Your first step to systemizing your business


A roadmap to get you started

What do you think when you hear the term 'systemizing your business'? This is one of those phrases that's flying around a lot at the moment, but what does it really mean?
Ultimately, systemizing your business means making your business more efficient to the point where it is capable of running without your input and where it will be better designed to deal with challenges and obstacles.

Business systemization then allows you to either step back and loosen the reigns, or it allows you to expand and take on more challenges. So what does business systemization look like? How do you begin? It all begins with a single step.

Analysis and reflection

The first step towards systemizing your business is to analyze and assess your current systems and how they are working.
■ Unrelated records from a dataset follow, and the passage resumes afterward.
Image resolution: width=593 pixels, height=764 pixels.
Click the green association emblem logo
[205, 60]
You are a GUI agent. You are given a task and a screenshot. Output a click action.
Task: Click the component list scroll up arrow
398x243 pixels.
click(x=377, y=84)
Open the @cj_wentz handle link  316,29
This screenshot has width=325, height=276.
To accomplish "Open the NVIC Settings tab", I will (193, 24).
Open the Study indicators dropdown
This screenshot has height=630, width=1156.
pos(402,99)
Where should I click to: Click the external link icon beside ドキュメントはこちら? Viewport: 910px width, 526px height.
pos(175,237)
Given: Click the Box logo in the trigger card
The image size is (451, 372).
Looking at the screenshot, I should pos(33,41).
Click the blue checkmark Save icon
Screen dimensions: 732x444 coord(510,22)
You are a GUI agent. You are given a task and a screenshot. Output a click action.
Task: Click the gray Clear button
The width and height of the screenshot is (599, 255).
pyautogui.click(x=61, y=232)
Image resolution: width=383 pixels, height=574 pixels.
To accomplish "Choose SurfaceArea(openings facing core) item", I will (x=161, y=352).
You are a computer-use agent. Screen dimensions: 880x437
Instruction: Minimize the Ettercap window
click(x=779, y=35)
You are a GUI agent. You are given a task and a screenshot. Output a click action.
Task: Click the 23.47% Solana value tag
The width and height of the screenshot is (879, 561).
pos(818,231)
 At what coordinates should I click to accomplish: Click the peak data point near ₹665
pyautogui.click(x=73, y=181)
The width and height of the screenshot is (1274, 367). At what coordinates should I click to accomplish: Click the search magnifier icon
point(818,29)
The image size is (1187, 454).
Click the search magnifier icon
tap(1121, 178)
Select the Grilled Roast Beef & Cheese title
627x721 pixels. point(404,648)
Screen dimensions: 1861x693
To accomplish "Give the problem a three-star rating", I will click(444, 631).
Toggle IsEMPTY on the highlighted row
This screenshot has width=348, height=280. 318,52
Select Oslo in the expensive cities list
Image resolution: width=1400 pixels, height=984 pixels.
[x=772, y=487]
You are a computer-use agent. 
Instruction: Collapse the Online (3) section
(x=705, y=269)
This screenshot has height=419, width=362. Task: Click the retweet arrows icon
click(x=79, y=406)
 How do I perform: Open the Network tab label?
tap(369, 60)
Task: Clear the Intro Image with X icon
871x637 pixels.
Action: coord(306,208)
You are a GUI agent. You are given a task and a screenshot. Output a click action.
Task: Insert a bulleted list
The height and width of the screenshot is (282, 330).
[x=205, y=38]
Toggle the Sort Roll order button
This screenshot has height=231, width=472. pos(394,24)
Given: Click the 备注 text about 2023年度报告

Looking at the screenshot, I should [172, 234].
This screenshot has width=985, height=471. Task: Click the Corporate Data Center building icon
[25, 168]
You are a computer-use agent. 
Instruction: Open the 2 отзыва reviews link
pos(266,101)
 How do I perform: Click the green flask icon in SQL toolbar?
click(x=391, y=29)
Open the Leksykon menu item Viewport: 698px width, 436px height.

You will be powerless to make any effective change to the way your business runs if you don't recognize the systems that are already in place and if you aren't able to find the stress points that are slowing your business down.

This initially requires something of a shift in the way you are thinking about your business. Here, your business itself can be thought of as a kind of 'master system' which is made up of much smaller parts. You can demonstrate this as a flow chart. So say your business deals with web design, you might have a simple flow chart for your main input > output system that represents your business as a whole. This might look as follows:

Consult with Client > Perform needs analysis > Implement solution > Marketing

A good business model like this should ultimately circle back to the start so that you are perpetually gaining new clients and customers and starting new projects for more profits.
But each of these systems can be broken down into smaller systems and contingencies. 

System breakdown & contingencies

For instance, 'Perform needs analysis' might mean another flow chart, like this:
Initial Meeting and Discussion > Review current practices > Review findings with client > 
Confirm requirements with client > Conclude selection process > Feedback > Implementation > Launch

You could then break down the 'Initial Meeting and Discussion' further and on and on.

Once you've done this, you can then assess each of the miniature systems and look at how much time they're taking and whether they could and/or should be more efficient. What's taking longer than it should do? What's taking up too many resources? What other systems are in place as contingencies should everything not go to plan?
Once you find yourself asking these questions, you have truly begun the process of systemizing your business!